Cognitive models, for instance, raise the level of abstraction at which synthetic characters can be animated just as physical models permit characters to be animated realistically without pixel-level control [19]. These cognitive models often form a hierarchy with various levels of behavioural interpretation. A set of emotions built on cognitive ideas drives animated characters such as Lyotard, a synthetic cat implemented by Bates [4]. Bates' architecture, Tok, and the emotion unit, Em, are based on the OCC (Ortney, Clore and Collins [44]) cognitive structure of emotions. This yields a more tractable hierarchical approach to emotion synthesis and permits the high level development of behaviourally convincing characters.
Blumberg [6] discusses ethological models of competing behaviours as an effective way of generating autonomous behaviour in synthetic characters. These ethological analogies, permit a good visualization and a hierarchical explanation of what is actually a complex set of rules and functions. Much like the emotions discussed above, goals and other factors can compete in the hierarchy as well.
Additionally, mechanisms that have been used by cognitive scientists from experimental studies could be used as priors in artificial behaviours. The effect of short term memory and the observed decay rates over time have been investigated by [33]. Very similar techniques are used in the short term memory of Blumberg's virtual dog, Silas, where memory decays more rapidly as stimuli increase and accumulate in memory.
Other less graphical examples of cognitive-based behaviour include Weizenbaum's Eliza [69] program. The system uses a series of natural language rules as well as pattern matching to emulate a therapy session. Since the introduction of Eliza, similar dialogue systems are becoming more common and are routinely evaluated with Turing tests to determine how convincing the interactive behaviour is to human users. However, the criticism of these cognitive/computational models is often their dissociation from the physical reality and their lack of grounding in perception and data. Often, these employ a top-down Von-Neumann design (without mentioning bottom-up concepts) and lack grounded or embodied intelligence [11]. This puts into question the applicability of such rule-based mechanisms to domains beyond their particular task.

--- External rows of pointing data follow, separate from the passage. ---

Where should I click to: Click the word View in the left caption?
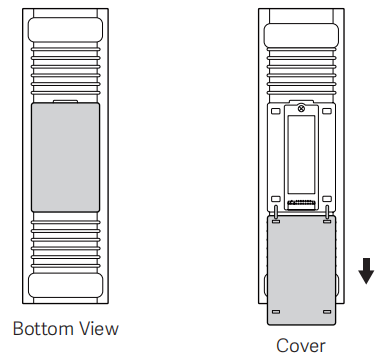point(99,329)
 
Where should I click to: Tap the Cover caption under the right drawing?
point(300,346)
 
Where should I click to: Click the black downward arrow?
point(366,271)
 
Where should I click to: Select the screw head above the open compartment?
point(301,108)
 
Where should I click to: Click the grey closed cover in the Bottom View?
point(65,157)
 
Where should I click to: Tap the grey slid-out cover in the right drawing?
point(302,270)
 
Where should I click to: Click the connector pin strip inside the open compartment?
point(301,203)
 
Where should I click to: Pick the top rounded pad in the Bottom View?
point(65,30)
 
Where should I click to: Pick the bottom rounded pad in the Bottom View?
point(65,286)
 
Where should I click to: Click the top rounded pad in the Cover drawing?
point(301,35)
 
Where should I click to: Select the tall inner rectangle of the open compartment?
point(301,155)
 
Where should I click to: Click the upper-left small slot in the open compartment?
point(276,111)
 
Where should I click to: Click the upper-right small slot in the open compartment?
point(327,111)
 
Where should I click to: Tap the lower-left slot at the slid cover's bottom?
point(276,312)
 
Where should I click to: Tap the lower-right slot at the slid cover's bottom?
point(327,312)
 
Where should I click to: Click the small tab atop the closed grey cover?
point(65,101)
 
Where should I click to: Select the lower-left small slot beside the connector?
point(276,199)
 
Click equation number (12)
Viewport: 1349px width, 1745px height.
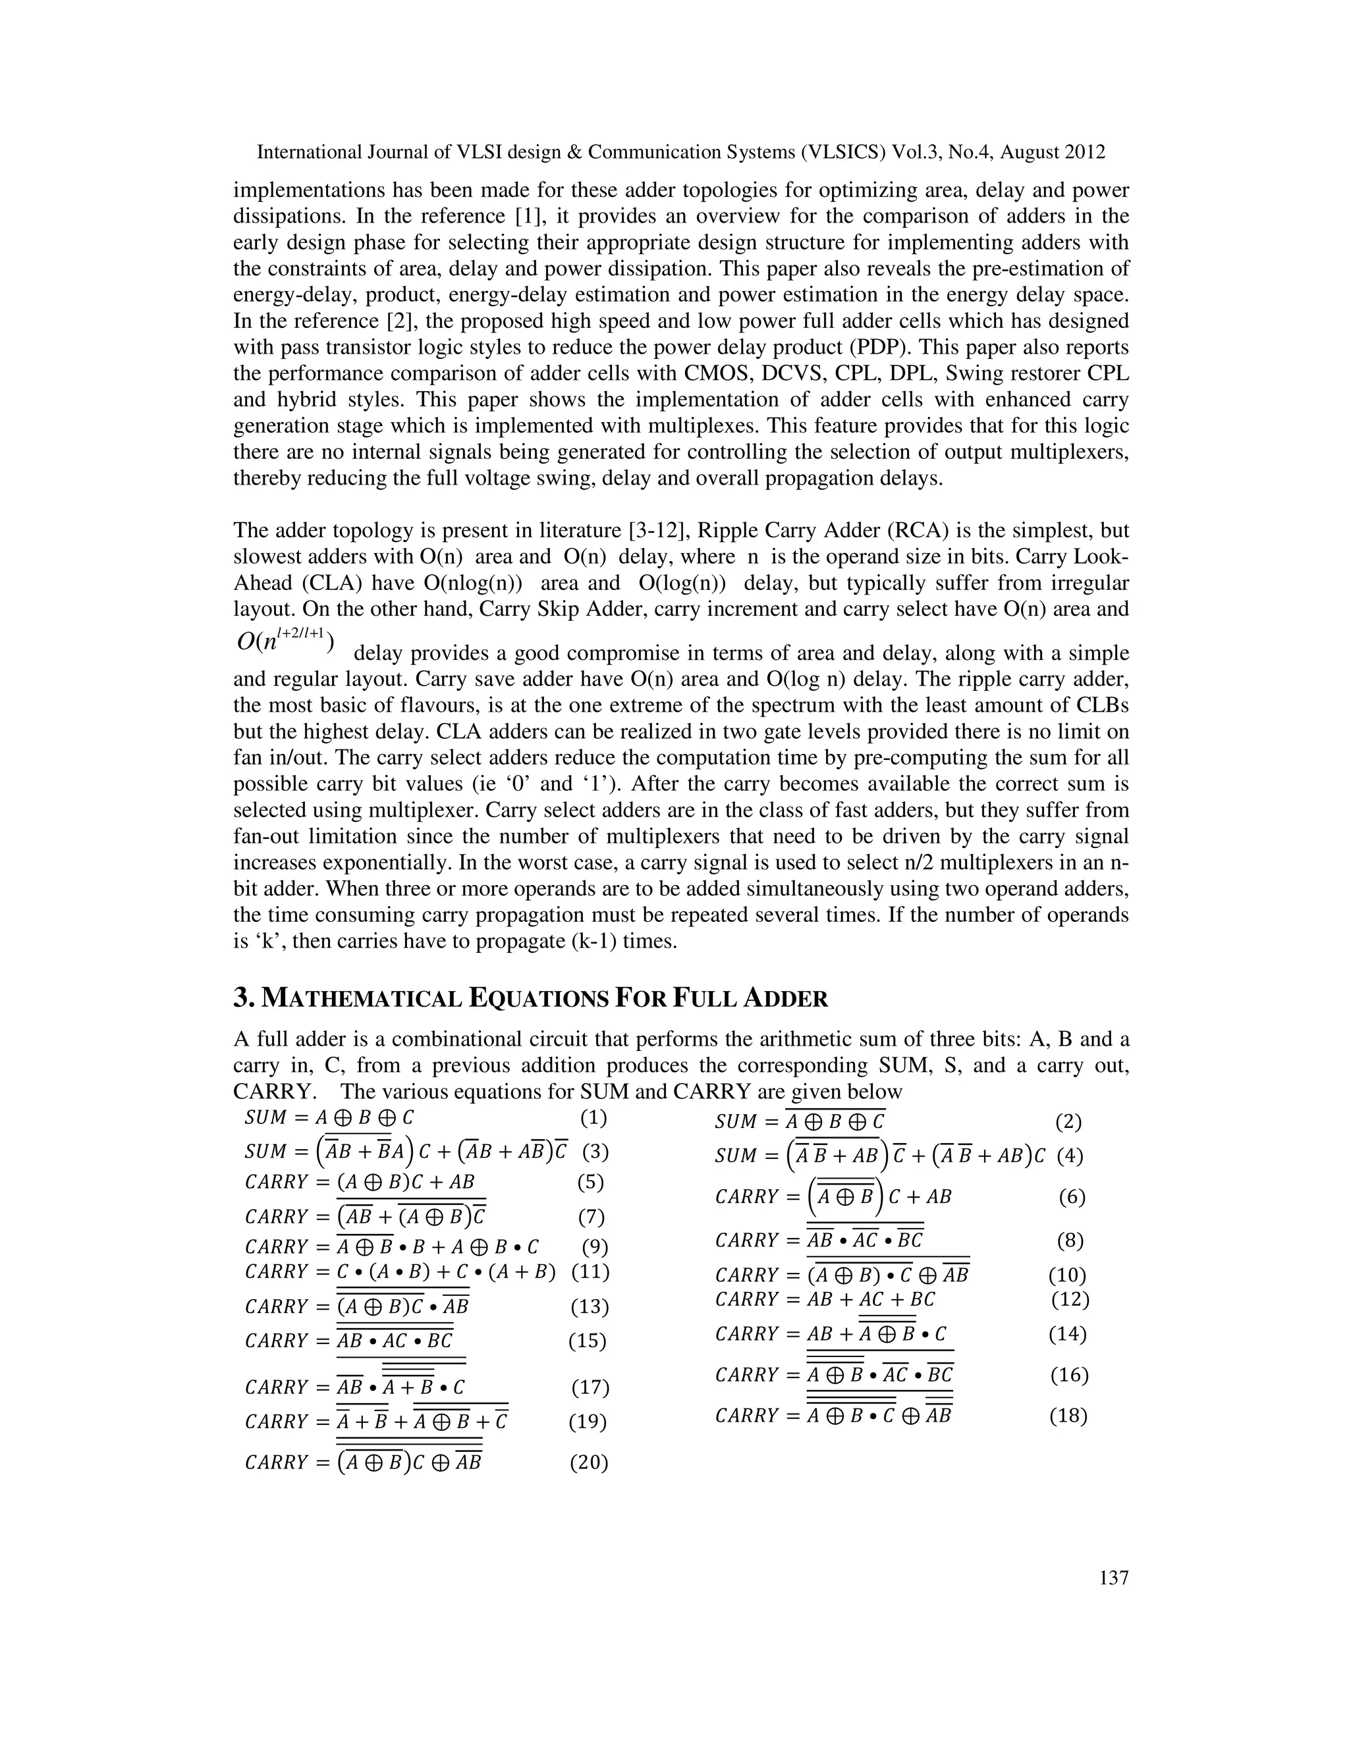(x=1069, y=1299)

A more direct motivation for this thesis are the recent cognitive investigations of the primate pre motor cortex that suggest that the development of imitation skills and higher order intellectual activity is related to imitation-specific neurons [50]. Mataric uses such concepts to argue for imitation based learning and discusses the improved acquisition of complex visual gestures in human subjects [14]. In addition, Mataric's robotics research has also been inspired from this cognitive insight as well as ethological models for multi-agent interaction [39].